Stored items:

------------------------------------------------------------

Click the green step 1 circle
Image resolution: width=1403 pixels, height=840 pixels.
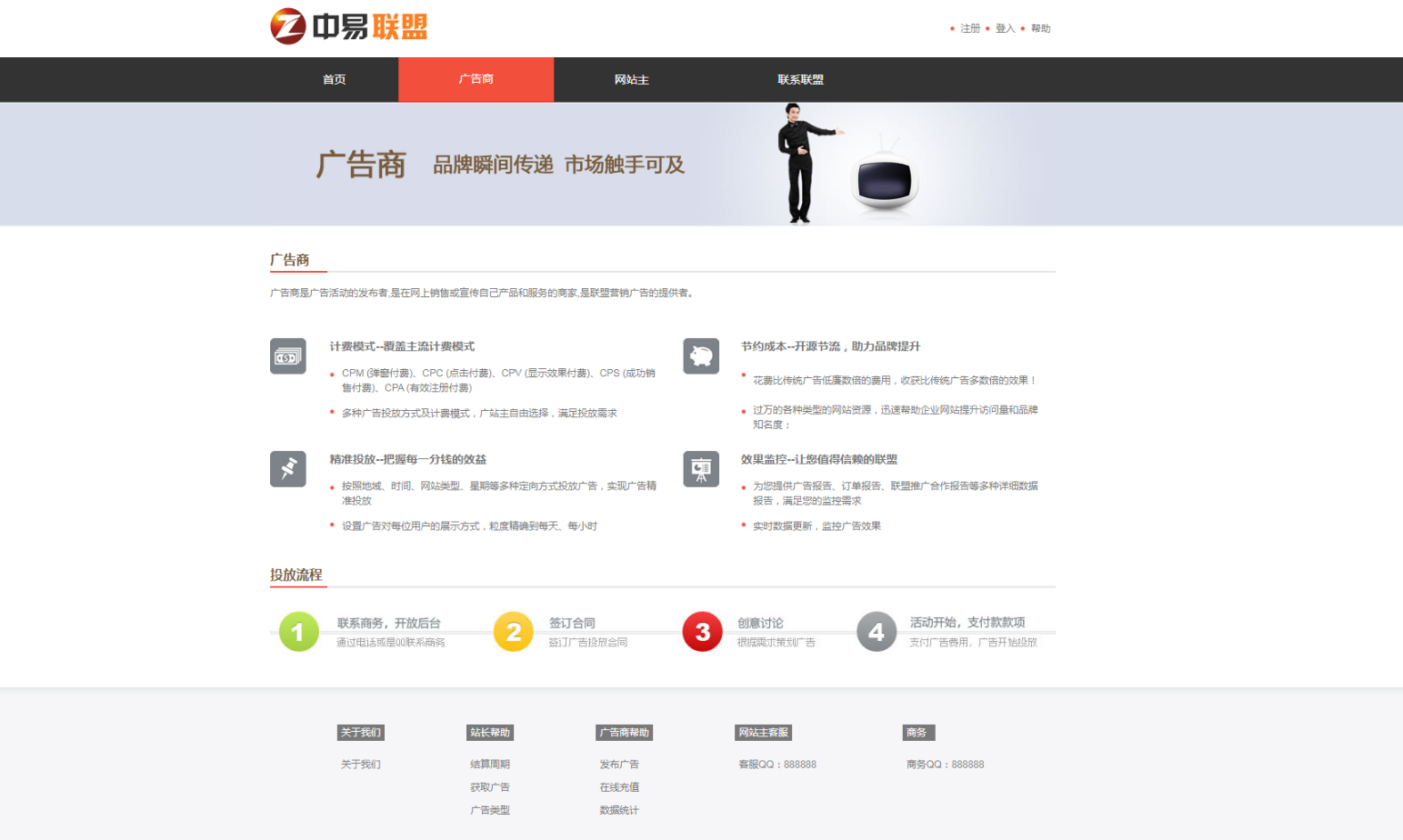point(298,632)
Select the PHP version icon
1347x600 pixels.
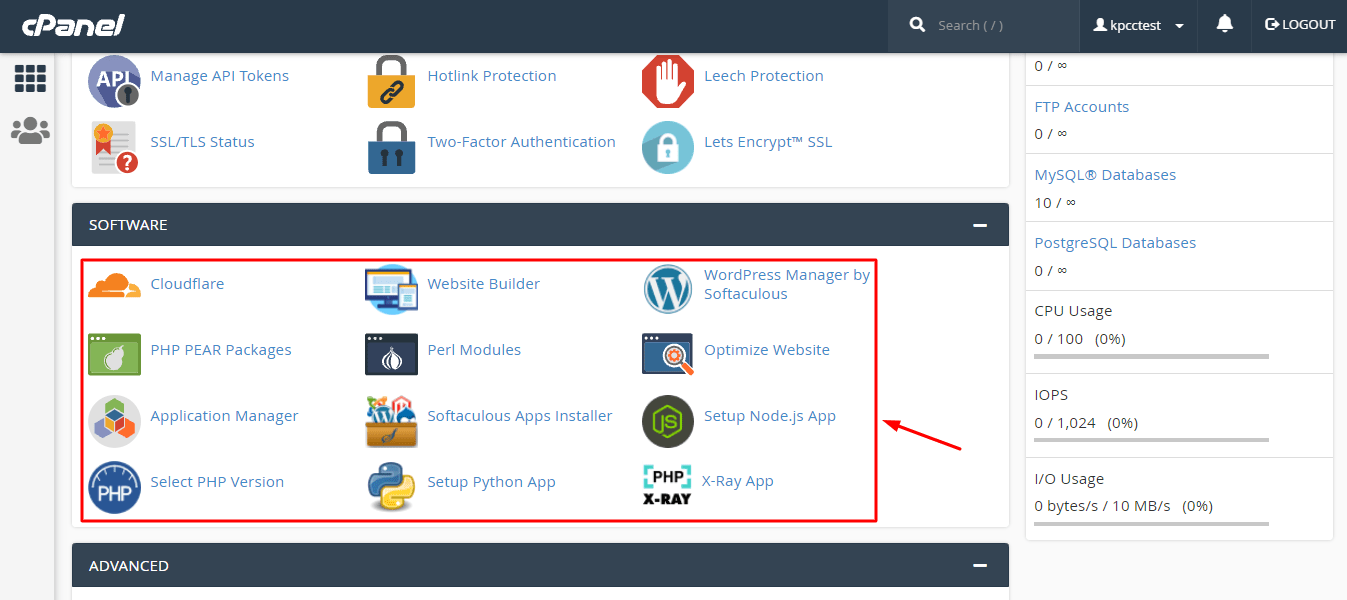114,487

------------------------------------------------------------

### TASK REQUIREMENTS:
Pictures are to be omitted; otherwise, write out the data exactly as it appears.

### SOLUTION TO THIS TASK:
Click the green step 1 circle
Image resolution: width=1403 pixels, height=840 pixels.
point(298,632)
Select the PHP version icon
1347x600 pixels.
114,487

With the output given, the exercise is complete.